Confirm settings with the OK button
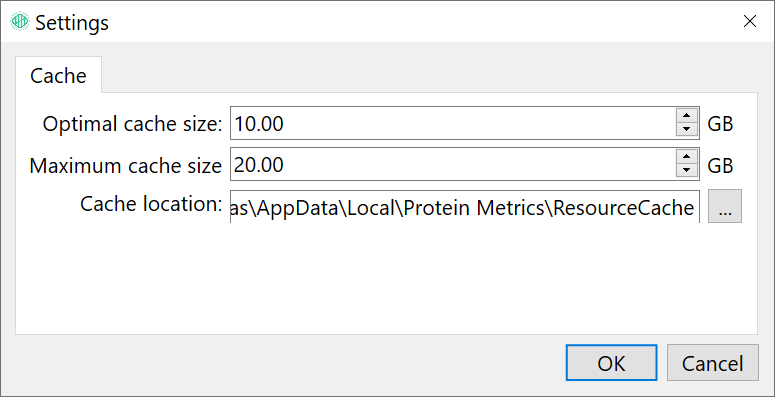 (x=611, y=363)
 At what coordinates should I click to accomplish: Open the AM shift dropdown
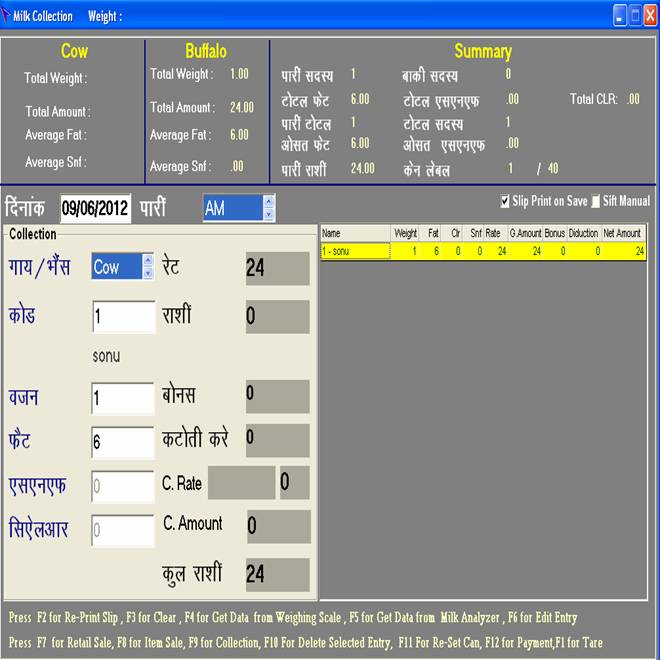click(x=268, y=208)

==

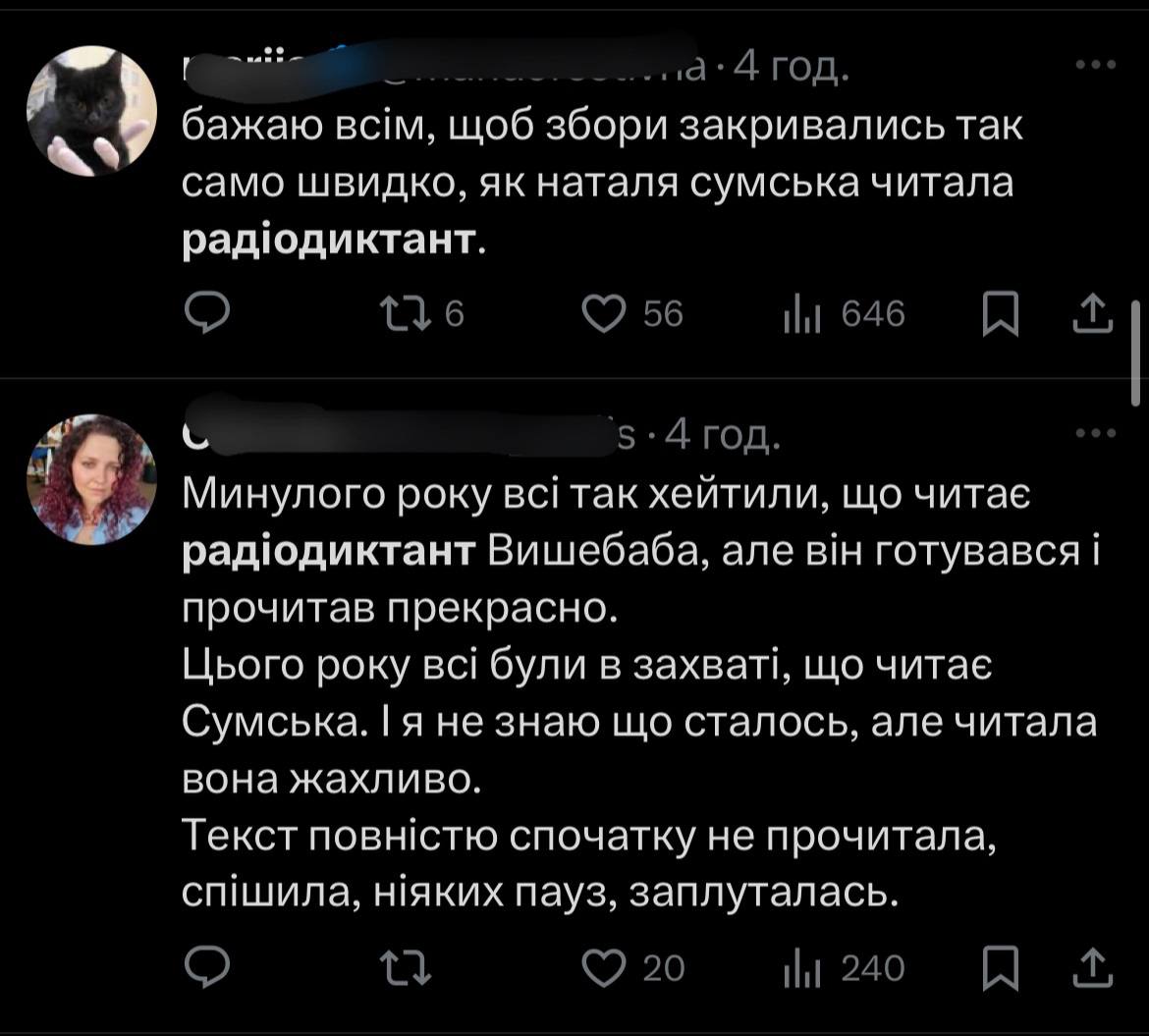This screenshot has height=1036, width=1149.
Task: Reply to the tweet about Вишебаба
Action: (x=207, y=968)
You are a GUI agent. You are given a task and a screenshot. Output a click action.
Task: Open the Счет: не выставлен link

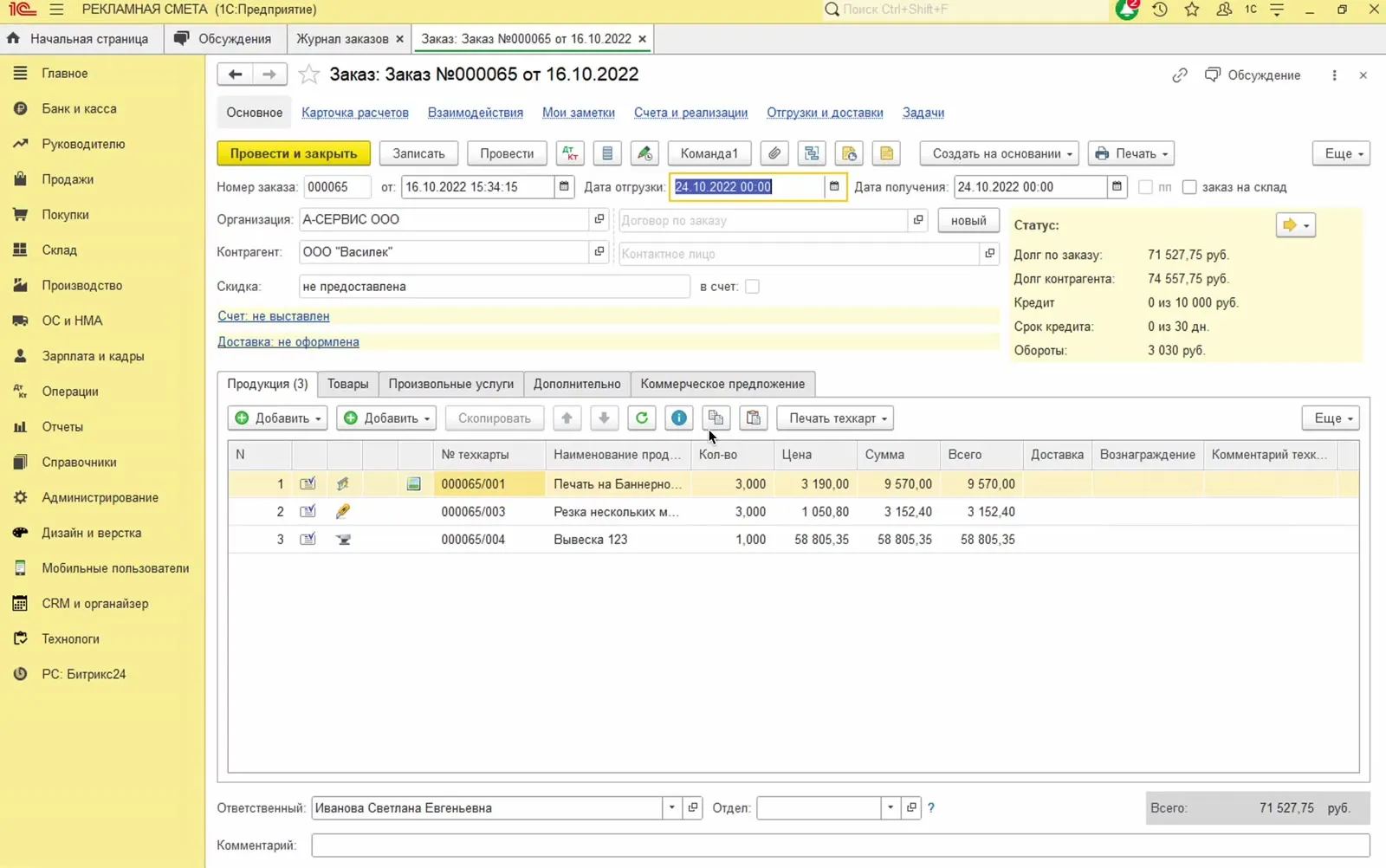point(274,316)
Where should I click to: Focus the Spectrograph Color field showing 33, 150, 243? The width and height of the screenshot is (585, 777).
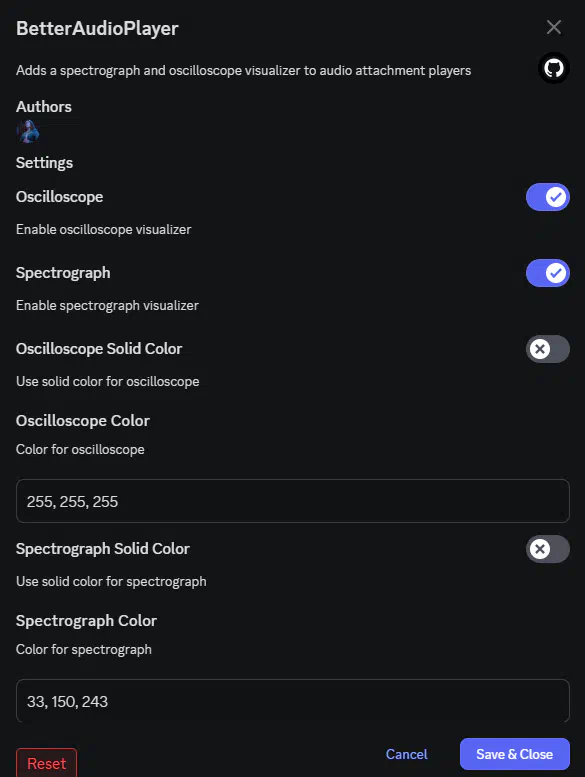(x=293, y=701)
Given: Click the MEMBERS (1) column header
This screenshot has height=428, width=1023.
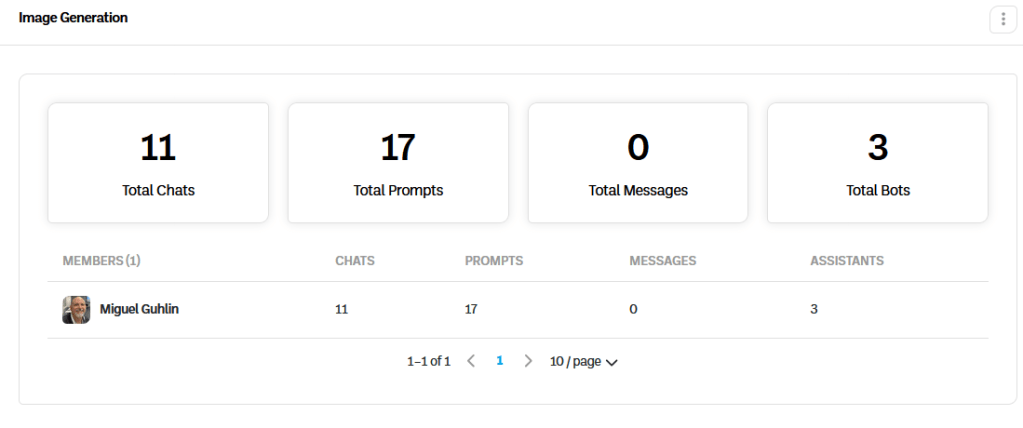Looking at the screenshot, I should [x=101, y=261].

### WHAT YOU SHOULD DO
Only the lines above starting with the line with "Where should I" and going on through the line with "Given: Click the MEMBERS (1) column header" belong in the answer; repeat them exactly, minus any picture.

### COMPLETED TASK
Where should I click to: Focus the Spectrograph Color field showing 33, 150, 243? The width and height of the screenshot is (585, 777).
(x=293, y=701)
Given: Click the MEMBERS (1) column header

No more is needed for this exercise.